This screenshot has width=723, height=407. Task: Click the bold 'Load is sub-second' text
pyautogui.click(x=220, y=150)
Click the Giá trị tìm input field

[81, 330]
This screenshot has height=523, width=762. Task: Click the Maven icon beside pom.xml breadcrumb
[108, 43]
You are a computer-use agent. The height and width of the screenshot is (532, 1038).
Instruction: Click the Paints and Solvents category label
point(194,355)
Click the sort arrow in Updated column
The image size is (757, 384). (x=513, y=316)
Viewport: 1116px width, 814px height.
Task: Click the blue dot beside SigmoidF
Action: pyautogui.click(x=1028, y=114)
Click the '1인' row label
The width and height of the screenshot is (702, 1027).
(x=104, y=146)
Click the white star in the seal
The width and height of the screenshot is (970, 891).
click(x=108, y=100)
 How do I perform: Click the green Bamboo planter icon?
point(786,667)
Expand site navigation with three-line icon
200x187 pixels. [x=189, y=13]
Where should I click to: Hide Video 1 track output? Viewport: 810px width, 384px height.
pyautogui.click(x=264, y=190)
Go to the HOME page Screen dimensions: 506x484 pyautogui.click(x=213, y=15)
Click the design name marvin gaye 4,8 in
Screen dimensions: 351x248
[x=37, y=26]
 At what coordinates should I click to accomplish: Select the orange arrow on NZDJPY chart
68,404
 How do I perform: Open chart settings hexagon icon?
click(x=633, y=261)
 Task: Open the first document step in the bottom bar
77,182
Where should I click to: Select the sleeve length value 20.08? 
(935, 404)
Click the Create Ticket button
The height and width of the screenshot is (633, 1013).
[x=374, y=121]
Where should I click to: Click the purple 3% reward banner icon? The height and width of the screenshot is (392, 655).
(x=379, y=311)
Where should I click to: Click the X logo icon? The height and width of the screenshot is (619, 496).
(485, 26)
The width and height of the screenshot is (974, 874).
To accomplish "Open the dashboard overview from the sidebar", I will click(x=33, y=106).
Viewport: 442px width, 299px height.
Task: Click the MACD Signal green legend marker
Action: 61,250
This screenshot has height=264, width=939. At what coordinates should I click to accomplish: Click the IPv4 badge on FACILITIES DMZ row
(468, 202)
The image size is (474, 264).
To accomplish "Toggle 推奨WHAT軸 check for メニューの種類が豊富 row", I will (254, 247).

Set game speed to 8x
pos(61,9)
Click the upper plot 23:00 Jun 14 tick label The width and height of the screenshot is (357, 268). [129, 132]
━━━━━━━━━━
Rewrite the material above so that every "icon" becomes "symbol", keeping everything else the same.

=== FULL RESPONSE ===
This screenshot has width=723, height=407. Task: Click the bold 'Load is sub-second' text
pyautogui.click(x=220, y=150)
Click the Giá trị tìm input field

[81, 330]
This screenshot has height=523, width=762. Task: Click the Maven symbol beside pom.xml breadcrumb
[108, 43]
You are a computer-use agent. The height and width of the screenshot is (532, 1038).
Instruction: Click the Paints and Solvents category label
point(194,355)
Click the sort arrow in Updated column
The image size is (757, 384). (x=513, y=316)
Viewport: 1116px width, 814px height.
Task: Click the blue dot beside SigmoidF
Action: pyautogui.click(x=1028, y=114)
Click the '1인' row label
The width and height of the screenshot is (702, 1027).
(x=104, y=146)
Click the white star in the seal
The width and height of the screenshot is (970, 891).
click(x=108, y=100)
 How do I perform: Click the green Bamboo planter symbol?
point(786,667)
Expand site navigation with three-line symbol
200x187 pixels. [x=189, y=13]
Where should I click to: Hide Video 1 track output? Viewport: 810px width, 384px height.
pyautogui.click(x=264, y=190)
Go to the HOME page Screen dimensions: 506x484 pyautogui.click(x=213, y=15)
Click the design name marvin gaye 4,8 in
Screen dimensions: 351x248
[x=37, y=26]
 At what coordinates should I click to accomplish: Select the orange arrow on NZDJPY chart
68,404
 How do I perform: Open chart settings hexagon symbol?
click(x=633, y=261)
 Task: Open the first document step in the bottom bar
77,182
Where should I click to: Select the sleeve length value 20.08? 
(935, 404)
Click the Create Ticket button
The height and width of the screenshot is (633, 1013).
[x=374, y=121]
Where should I click to: Click the purple 3% reward banner symbol? The height and width of the screenshot is (392, 655).
(x=379, y=311)
Where should I click to: Click the X logo symbol? The height and width of the screenshot is (619, 496).
(485, 26)
The width and height of the screenshot is (974, 874).
To accomplish "Open the dashboard overview from the sidebar", I will click(x=33, y=106).
Viewport: 442px width, 299px height.
Task: Click the MACD Signal green legend marker
Action: 61,250
This screenshot has height=264, width=939. At what coordinates should I click to accomplish: Click the IPv4 badge on FACILITIES DMZ row
(468, 202)
The image size is (474, 264).
To accomplish "Toggle 推奨WHAT軸 check for メニューの種類が豊富 row", I will (254, 247).

Set game speed to 8x
pos(61,9)
Click the upper plot 23:00 Jun 14 tick label The width and height of the screenshot is (357, 268). [129, 132]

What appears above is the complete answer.